With its roof of white domes and beautifully carved exteriors, this Hindu temple—also known as the Jogmaya Temple—is worth a visit for its beautiful architecture alone. Devotees regularly offer flowers and other gifts to the main idol, particularly during the twice-annual Navratri celebrations, dedicated to the goddess Devi in her many forms.
While devout Indian Hindus often come to this part of town specifically for the temple, most international visitors stop by as part of a larger tour of Mehrauli’s temples, or tick it off after a visit to the nearby UNESCO World Heritage Site of Qutub Minar.
Things to Know Before You Go
- Make sure to wear clothing that covers your shoulders and knees out of respect for local tradition.
- It’s customary, but not required, to leave a small donation at temples, so bring some change.
- Be prepared to remove your footwear before entering the temple.
How to Get There
The Yogmaya Mandir is located in the South Delhi village of Mehrauli, due east of the Qutub Minar. The nearest metro station is at Saket, but it's still around a half-hour walk away, and it's generally easier to visit this temple by taxi or as part of an organized tour.
When to Get There
The Yogmaya Temple is open throughout the year, though it’s always more pleasant to visit New Delhi attractions during the cooler winter months. If you happen to be in town during the hottest months of May and June, you may wish to visit early in the day or around sunset, just before the temple closes for daily aarti prayer ceremonies.

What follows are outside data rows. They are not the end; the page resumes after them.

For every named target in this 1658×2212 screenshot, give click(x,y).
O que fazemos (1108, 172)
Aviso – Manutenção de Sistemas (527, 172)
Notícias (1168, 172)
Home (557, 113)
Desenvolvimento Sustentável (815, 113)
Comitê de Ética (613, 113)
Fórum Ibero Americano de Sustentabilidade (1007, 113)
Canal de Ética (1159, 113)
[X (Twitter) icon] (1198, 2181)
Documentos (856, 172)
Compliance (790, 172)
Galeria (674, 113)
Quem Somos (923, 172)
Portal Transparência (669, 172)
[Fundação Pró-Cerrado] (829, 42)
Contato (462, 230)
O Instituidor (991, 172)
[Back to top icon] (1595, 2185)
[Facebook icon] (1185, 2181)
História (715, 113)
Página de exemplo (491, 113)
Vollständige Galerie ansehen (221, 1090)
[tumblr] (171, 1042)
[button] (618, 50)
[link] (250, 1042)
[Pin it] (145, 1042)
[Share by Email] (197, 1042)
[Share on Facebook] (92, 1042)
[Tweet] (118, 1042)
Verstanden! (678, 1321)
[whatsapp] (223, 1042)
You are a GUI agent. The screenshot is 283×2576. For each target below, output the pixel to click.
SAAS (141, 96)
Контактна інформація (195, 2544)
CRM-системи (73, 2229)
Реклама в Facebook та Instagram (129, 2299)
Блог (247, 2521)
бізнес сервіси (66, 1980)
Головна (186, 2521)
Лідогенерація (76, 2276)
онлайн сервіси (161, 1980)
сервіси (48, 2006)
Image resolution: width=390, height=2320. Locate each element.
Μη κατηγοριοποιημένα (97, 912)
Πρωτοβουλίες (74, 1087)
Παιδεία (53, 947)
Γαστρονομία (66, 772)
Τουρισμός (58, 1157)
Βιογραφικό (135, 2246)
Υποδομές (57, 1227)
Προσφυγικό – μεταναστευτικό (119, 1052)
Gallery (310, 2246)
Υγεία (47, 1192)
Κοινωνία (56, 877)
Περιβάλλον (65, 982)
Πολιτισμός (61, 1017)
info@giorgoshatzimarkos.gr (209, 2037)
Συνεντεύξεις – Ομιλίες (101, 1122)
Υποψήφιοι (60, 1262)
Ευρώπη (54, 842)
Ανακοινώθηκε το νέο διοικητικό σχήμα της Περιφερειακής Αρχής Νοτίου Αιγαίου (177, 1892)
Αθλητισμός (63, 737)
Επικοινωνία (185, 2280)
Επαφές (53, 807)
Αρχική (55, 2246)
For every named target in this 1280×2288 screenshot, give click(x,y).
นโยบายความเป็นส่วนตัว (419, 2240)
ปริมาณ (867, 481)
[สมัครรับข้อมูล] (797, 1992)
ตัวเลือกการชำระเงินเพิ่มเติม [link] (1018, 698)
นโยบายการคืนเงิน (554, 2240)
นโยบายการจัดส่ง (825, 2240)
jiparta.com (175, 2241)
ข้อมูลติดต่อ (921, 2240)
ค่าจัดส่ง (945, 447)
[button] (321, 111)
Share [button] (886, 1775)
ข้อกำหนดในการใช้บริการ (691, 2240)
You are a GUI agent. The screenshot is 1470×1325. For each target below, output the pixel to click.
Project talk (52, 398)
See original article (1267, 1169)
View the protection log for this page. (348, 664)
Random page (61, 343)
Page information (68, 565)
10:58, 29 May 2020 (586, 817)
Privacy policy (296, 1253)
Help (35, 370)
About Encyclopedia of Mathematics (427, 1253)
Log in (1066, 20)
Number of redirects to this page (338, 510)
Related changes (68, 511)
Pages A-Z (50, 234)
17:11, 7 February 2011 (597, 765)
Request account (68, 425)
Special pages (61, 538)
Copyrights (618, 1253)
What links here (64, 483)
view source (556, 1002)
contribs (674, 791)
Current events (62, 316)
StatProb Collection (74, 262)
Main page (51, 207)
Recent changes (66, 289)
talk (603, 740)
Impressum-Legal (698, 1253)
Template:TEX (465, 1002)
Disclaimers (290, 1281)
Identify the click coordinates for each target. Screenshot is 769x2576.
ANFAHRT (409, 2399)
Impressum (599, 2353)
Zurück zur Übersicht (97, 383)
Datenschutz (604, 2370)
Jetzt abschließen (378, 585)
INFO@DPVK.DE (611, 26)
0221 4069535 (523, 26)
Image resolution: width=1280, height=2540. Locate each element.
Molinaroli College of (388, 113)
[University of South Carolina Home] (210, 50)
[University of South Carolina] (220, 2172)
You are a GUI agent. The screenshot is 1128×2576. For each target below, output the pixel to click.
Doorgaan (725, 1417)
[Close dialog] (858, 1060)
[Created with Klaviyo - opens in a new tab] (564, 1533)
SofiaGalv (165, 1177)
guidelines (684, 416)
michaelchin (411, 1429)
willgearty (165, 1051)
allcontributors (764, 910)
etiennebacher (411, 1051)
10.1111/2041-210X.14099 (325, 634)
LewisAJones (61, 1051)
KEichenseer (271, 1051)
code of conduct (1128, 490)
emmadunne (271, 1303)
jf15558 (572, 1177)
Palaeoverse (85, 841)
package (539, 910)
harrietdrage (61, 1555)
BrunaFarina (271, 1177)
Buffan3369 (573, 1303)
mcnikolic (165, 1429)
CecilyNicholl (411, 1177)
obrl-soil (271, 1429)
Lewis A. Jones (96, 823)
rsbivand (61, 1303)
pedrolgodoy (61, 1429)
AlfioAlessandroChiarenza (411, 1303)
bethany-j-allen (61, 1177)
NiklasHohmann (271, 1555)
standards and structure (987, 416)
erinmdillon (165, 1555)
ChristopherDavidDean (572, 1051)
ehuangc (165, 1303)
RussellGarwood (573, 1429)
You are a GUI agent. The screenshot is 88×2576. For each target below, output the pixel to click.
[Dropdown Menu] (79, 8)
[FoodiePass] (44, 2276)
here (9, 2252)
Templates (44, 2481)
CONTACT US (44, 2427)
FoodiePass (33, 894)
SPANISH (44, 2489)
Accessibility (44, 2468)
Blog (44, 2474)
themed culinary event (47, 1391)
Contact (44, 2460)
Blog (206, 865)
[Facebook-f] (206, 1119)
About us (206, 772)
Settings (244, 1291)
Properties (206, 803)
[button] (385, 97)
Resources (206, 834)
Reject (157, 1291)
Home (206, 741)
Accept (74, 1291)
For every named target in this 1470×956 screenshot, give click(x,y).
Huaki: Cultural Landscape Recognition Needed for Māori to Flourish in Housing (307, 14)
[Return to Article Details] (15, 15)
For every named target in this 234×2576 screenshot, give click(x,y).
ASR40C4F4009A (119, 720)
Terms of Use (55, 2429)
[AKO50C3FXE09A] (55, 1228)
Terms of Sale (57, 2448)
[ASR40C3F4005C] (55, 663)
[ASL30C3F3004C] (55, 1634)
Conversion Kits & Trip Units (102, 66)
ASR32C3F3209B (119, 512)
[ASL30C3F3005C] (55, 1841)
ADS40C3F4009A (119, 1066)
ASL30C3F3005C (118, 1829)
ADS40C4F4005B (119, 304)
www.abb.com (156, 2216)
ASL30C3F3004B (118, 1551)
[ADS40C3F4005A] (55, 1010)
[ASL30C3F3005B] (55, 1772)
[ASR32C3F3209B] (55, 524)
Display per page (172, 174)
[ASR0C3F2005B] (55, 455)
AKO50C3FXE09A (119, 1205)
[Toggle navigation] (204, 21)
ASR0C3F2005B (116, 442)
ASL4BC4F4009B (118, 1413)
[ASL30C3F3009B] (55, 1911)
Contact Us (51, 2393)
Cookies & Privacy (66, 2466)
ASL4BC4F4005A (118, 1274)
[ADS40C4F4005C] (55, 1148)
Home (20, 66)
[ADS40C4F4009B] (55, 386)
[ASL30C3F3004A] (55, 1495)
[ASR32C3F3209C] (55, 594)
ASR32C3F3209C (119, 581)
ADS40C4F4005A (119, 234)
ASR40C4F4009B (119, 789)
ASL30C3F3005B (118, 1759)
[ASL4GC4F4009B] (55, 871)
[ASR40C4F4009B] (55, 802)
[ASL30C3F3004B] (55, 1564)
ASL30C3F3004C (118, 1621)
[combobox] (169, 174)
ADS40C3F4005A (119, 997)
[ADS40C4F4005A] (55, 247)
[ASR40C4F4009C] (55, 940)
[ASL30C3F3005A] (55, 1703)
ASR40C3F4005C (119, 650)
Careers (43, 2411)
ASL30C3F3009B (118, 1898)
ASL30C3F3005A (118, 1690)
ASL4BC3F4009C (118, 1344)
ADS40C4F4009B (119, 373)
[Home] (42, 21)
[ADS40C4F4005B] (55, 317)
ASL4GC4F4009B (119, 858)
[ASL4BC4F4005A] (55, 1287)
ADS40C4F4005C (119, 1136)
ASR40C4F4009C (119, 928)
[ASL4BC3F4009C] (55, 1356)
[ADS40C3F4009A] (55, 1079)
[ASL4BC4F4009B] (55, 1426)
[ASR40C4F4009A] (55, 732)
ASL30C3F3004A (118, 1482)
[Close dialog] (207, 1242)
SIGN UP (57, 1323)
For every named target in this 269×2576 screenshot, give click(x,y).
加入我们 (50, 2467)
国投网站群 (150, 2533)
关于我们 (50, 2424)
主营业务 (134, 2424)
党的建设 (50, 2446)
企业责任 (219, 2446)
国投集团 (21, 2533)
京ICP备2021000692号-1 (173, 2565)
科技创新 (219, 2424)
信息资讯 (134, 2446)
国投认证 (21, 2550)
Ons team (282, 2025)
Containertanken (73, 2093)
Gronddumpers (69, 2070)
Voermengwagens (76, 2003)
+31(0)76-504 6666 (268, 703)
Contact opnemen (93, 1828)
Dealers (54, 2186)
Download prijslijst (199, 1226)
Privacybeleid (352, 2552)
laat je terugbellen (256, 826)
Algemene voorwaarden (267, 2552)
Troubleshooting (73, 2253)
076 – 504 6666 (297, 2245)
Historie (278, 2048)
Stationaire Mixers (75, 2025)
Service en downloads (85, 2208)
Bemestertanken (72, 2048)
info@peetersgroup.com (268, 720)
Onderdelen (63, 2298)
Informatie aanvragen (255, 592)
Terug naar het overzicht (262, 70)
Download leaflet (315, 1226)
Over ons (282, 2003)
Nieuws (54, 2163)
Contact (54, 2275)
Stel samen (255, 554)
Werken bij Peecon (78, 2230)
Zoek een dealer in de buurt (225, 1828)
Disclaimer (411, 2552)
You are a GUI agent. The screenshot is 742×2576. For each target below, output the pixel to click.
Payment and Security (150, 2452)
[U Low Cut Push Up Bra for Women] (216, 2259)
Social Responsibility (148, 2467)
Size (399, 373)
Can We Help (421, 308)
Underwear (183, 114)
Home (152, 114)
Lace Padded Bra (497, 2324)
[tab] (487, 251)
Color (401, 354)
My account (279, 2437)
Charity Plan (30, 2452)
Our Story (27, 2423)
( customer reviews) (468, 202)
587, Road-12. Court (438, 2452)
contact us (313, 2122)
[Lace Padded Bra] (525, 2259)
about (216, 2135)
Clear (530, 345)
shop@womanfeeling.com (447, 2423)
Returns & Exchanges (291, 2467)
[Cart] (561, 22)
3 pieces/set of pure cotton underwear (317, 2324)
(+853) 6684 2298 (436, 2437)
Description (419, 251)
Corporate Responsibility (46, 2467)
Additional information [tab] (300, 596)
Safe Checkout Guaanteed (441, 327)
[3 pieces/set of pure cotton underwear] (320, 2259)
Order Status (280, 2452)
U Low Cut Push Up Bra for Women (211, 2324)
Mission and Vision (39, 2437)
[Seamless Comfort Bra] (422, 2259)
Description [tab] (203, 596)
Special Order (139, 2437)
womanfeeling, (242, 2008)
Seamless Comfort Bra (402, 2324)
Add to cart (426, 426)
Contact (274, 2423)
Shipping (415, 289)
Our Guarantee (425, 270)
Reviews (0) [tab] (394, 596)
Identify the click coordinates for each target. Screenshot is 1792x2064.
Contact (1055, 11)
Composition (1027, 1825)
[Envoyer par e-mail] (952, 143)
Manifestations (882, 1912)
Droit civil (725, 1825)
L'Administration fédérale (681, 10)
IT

Held every autumn since 1812, Phool Walon Ki Sair is a secular festival in which flower sellers (Hindus and Muslims alike) join together in a procession from Yogmaya Temple, through Mehrauli, to the shrine of Sufi saint Khwaja Bakhtiyar Kaki. The incumbent prime minister usually joins in the festivities, and the government has taken an active role in its promotion, inviting musicians and performers from across India to showcase their regional traditions.